The Sensible One: Saying goodbye is the hardest thing

I can remember my first day at Rider University clearly. I anxiously walked to my room with my parents, cried a little when they left and turned around with a smile on my face. That day I just knew, although apprehensive about the journey, that everything about Rider would be perfect.

Well, needless to say, not everything turned out perfectly for me. I slept through my first class ever when my alarm didn’t go off, I had a conflict with my roommate, and for some odd reason I never seemed to be financially cleared on time. But nothing in life is completely perfect.

Despite the roadblocks along the way and my knowledge of the fact that nothing reaches complete perfection, when I look back at Rider I find it hard to consider my experience at the University anything but perfect.

With the culmination of each year at Rider, a bittersweet feeling would come over me.

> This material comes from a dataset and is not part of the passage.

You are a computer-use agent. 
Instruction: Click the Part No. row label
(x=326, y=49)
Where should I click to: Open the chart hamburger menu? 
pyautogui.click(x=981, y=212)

Knowing that I finished my classes successfully and made it through another year made me ecstatic, but the knowledge that I was one year closer to leaving was always somewhat heartbreaking.

Now it’s my turn to leave. Put on my graduation cap and take the walk that every college student dreams about. I couldn’t be happier to know that I completed college on my own, gave it my all, and still managed to have the time of my life along the way. But that heartbreaking feeling still lingers.

Never again will I move my things into my room after a long summer, sad to be leaving my family’s home, but incredibly relieved to be back to a place that is also a home to me. Never again will I welcome in new freshmen with a smile on my face, while the Conover Resident Advisor staff run around frantically trying to organize what is undeniably chaos.

Never again will I look through my syllabus on the first day of class, getting more and more worried with every turn of the page.

No more Bronc Buffets, no more Rider basketball games with red face paint, and no more stress-filled Thursday nights with some of the greatest people Rider has to offer.

As my college experience slowly comes to an end, here I stand, ready to take my first steps into the real world. I am confident that Rider has prepared me to succeed and I am ready to fly.

But there is a part of me that will always stay here at Rider, that never wants to let go.

At this point there’s really only one thing left to say.

Thank you, Rider. Thank you for four of the most amazing years of my life that I will carry with me for the next 104. Thank you for introducing me to friends that I know will last a lifetime. Thank you, most of all, for all the wonderful memories.

—Nicole Southern
Nicole served as the assistant Features and Entertainment Editor in 2005-2006, and Features and Entertainment Editor in the Fall 2006 semester.